Why Strategy can keep buying when others cannot
Strategy is funding purchases through at-the-market equity offerings and internal cash flow, which gives it a different operating logic from miners or treasuries that need Bitcoin sales to meet expenses. Even with the stock trading about 71% below its 52-week high, the company has kept returning to the market for capital. Management, including CEO Phong Le and executive chairman Michael Saylor, continues to frame Bitcoin as a long-duration capital asset rather than an inventory item.
That distinction matters for market structure. Riot or MARA may sell into strength or weakness because electricity, debt service, and equipment cycles force liquidity decisions. Bhutan’s trimming reflects state-level portfolio management and funding choices. Strategy, by contrast, is trying to convert equity market access into recurring Bitcoin demand. If that mechanism stays open, it can support continued accumulation even when other corporate holders are de-risking. If it tightens, a large share of the bid disappears at once.
Saylor has argued that Bitcoin’s daily liquidity exceeds $50 billion and that Strategy still controls only around 3.5% of total supply, which is meant to reduce fears around market impact. But the more immediate issue is not whether Bitcoin can absorb one company’s activity in normal conditions; it is whether institutional demand looks durable when one buyer is doing almost all the work.
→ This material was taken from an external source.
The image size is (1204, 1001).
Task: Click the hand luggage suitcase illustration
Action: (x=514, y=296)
ETF inflows are a separate signal
Bitcoin ETFs have taken in about $56 billion since 2024, which means there is still meaningful institutional exposure entering the asset class outside corporate treasuries. But ETF flows and corporate treasury behavior should not be treated as interchangeable signals. ETFs reflect allocator demand through regulated vehicles, while treasury buying depends on company-specific capital decisions, board tolerance, and financing conditions.
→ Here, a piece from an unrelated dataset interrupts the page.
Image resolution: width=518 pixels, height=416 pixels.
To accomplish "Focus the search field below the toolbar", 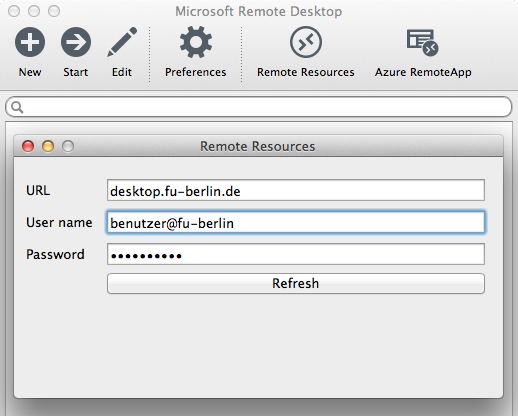I will (259, 107).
That separation helps explain why both facts can be true at once: ETF adoption remains real, yet corporate treasury buying has narrowed sharply. New treasury entrants in Japan, including Metaplanet and Remixpoint, and smaller initiatives in Brazil and South Korea show the idea is still spreading. The missing piece is scale. None of those entrants currently offset the retreat or caution among larger existing holders.
Check the funding channel, not just the BTC tally
The next useful checkpoint is whether Strategy can sustain its purchase pace through volatility. A rising BTC balance alone is a lagging indicator. The leading signal is whether the company can keep using equity issuance and cash generation to fund new buys without materially weakening market access or investor tolerance.
Watch three things in the coming quarters: changes in the cadence of at-the-market offerings, whether other public holders resume net accumulation instead of balance-sheet sales, and whether regulatory or market conditions make treasury strategies easier or harder to finance. If those factors do not improve, the current setup remains a concentrated demand story rather than a broad corporate adoption wave.